La Fabrique de poupées
d'Elizabeth MacNeal
"Un soir, au heures les plus sombres et silencieuses de la nuit, une jeune fille s'installe à une petite table dans la cave d'un magasin de poupées. En face d'elle, une tête de porcelaine peinte la fixe de ses yeux vides de toute expression. La jeune fille presse deux tubes d'aquarelle, un rouge et un blanc, dans une coquille d'huître, suçote la pointe de son pinceau et oriente le miroir vers son visage."
C'est l'histoire d'Iris, une jeune femme qui travaille dans une fabrique de poupées et se rêve peintre.
C'est l'histoire de Silas, un taxidermiste qui nourrit l'espoir de créer un musée de ses collections.
C'est l'histoire d'Abbie, un gamin qui survit comme il peut et aimerait tant avoir un jour les moyens de s'acheter un dentier en lamantin.
Des ambitions différentes animent donc ces trois êtres dont les destins vont s'entrecroiser dans ce Londres victorien de l'Exposition universelle de 1850.
Dès les premières lignes, j'ai été frappée par l'écriture très sensorielle. C'est comme si nous évoluions nous-mêmes dans les rues de la capitale anglaise. Dans une mer de sons, d'odeurs et d'impressions.
Tour à tour, la narration se focalise sur les trois protagonistes. Pour mieux épouser chacune de leurs palpitations et chacun de leurs élans. Pour mieux tisser aussi cette trame émotionnelle qui nous tient en haleine jusqu'au dernier chapitre.
La Fabrique de poupées constitue un ouvrage foisonnant aux thèmes riches. On croise ainsi des réflexions autour de la condition des femmes et de la beauté comme valeur essentielle et comme sésame vers un monde meilleur.
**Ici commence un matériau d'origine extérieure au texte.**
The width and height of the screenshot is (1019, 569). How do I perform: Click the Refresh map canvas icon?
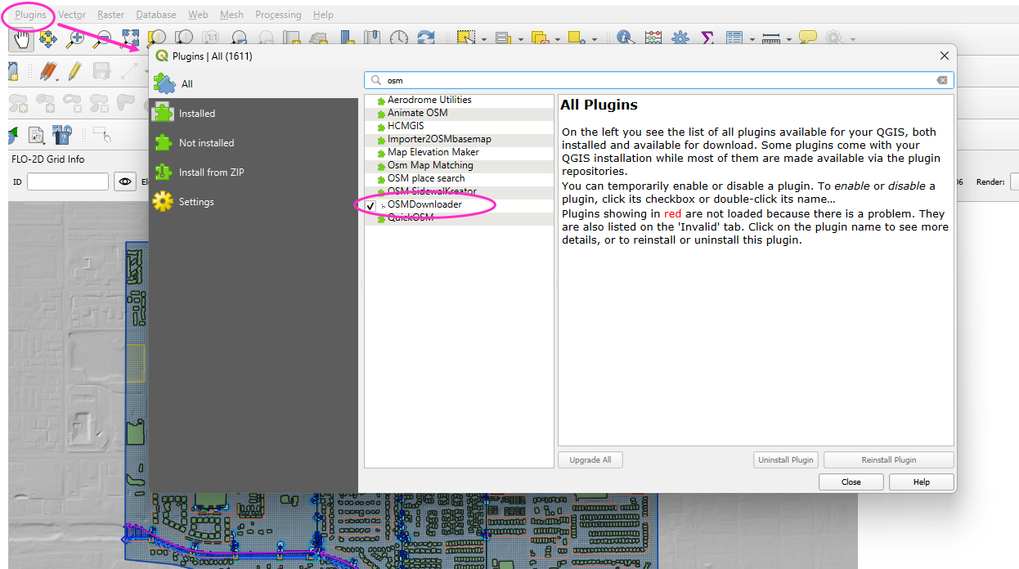click(x=425, y=38)
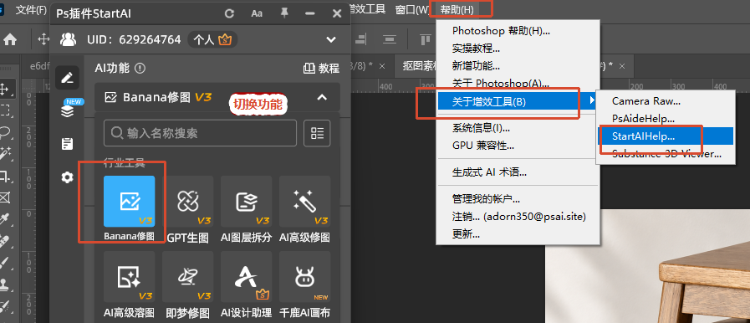This screenshot has width=750, height=323.
Task: Toggle the pin icon on StartAI panel
Action: click(x=284, y=13)
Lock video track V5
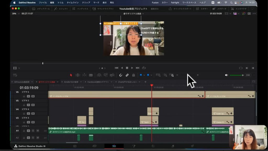The width and height of the screenshot is (268, 151). [24, 105]
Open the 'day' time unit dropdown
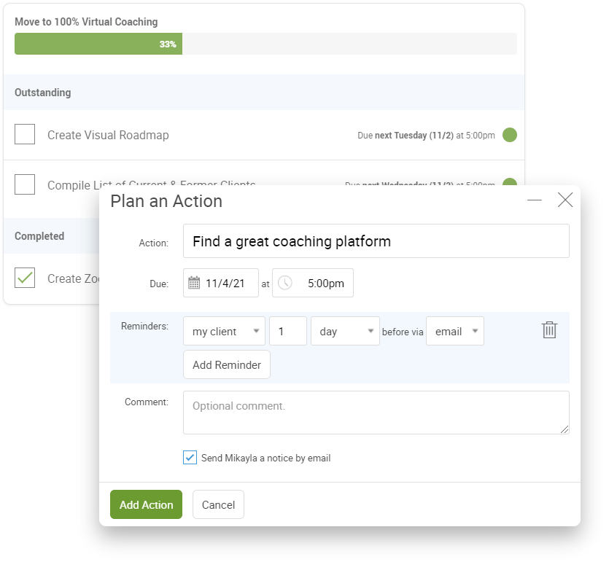Screen dimensions: 609x570 345,331
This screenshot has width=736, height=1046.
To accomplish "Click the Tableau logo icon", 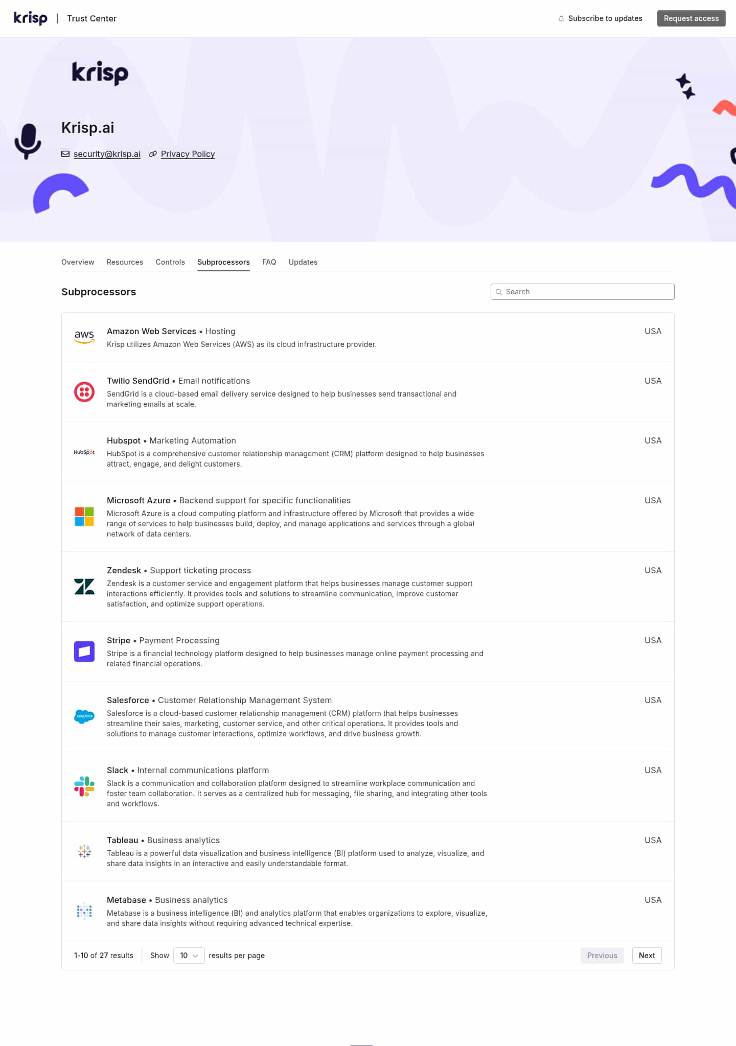I will (84, 851).
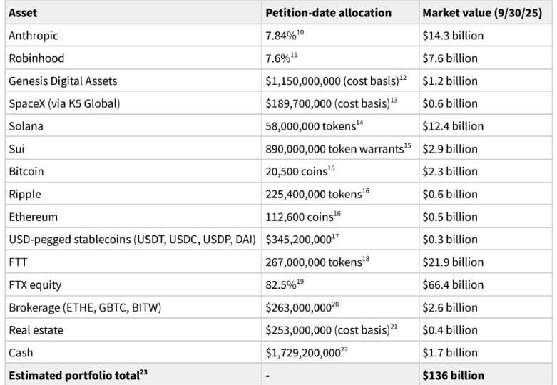This screenshot has width=557, height=385.
Task: Select the $66.4 billion market value cell
Action: (x=453, y=284)
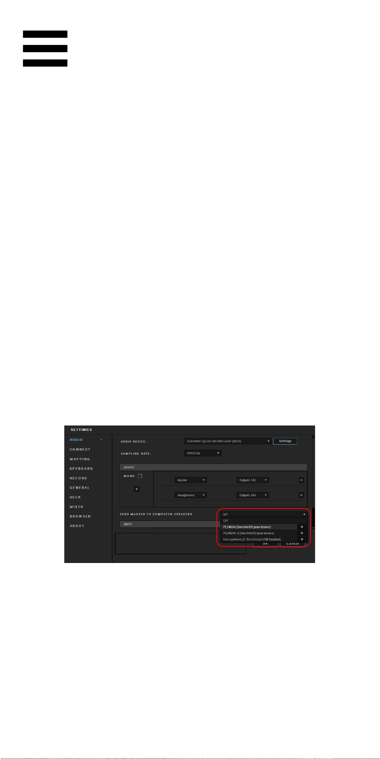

Mais aussi autour de l'aliénation par son milieu et sa famille et de la difficulté de trouver son chemin vers la liberté.
On voyage dans le milieu préraphaélite. En compagnie notamment d'Iris et du personnage de Louis Frost, sorte de condensé de tous les artistes de ce mouvement. Cette partie m'a tout particulièrement intéressée car j'ai toujours nourri une fascination pour ce groupe.
On assiste au basculement progressif d'un des personnages dans la folie. Quand il se retrouve porté par une unique obsession. Celle d'un collectionneur en quête de cet objet ultime. Un peu à la manière du Jean-Baptiste Grenouille du Parfum.
Un des autres atouts de ce roman réside donc dans la psychologie fouillée de ces personnages. Dans la dissection de leurs liens et de leurs sensations. Dans cette justesse qui confère l'impression qu'ils sont là à côté de nous.
On se laisse porter par cette intrigue multiple qui converge vers ce point final attendu et pourtant si surprenant.
Bref, vous l'aurez compris: un premier roman réussi.
Merci Babelio pour la scénographie de cette photo!